- WORK ITEM -
For the entries below, the result should be an exact transcription of the lines from the one with "Select the layer C radio button" up to and including the one with "700x423 pixels.", and only those.

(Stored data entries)
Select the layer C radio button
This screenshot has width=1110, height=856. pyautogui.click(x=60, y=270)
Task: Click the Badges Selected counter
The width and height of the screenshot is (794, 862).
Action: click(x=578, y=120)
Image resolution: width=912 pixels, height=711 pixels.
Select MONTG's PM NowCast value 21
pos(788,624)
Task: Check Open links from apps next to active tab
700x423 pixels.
...
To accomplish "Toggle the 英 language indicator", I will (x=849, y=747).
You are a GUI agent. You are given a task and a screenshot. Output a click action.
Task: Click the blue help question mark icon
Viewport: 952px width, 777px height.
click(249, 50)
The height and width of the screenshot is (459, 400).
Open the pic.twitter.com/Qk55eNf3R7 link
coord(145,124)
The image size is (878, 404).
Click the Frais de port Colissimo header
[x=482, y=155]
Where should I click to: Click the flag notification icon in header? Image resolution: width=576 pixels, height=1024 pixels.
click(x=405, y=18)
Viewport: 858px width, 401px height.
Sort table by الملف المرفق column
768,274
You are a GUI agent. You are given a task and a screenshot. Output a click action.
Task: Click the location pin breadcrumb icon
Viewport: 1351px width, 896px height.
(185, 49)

- RESULT -
Select the layer C radio button
This screenshot has width=1110, height=856. pyautogui.click(x=60, y=270)
Task: Click the Badges Selected counter
The width and height of the screenshot is (794, 862).
Action: click(x=578, y=120)
Image resolution: width=912 pixels, height=711 pixels.
Select MONTG's PM NowCast value 21
pos(788,624)
Task: Check Open links from apps next to active tab
700x423 pixels.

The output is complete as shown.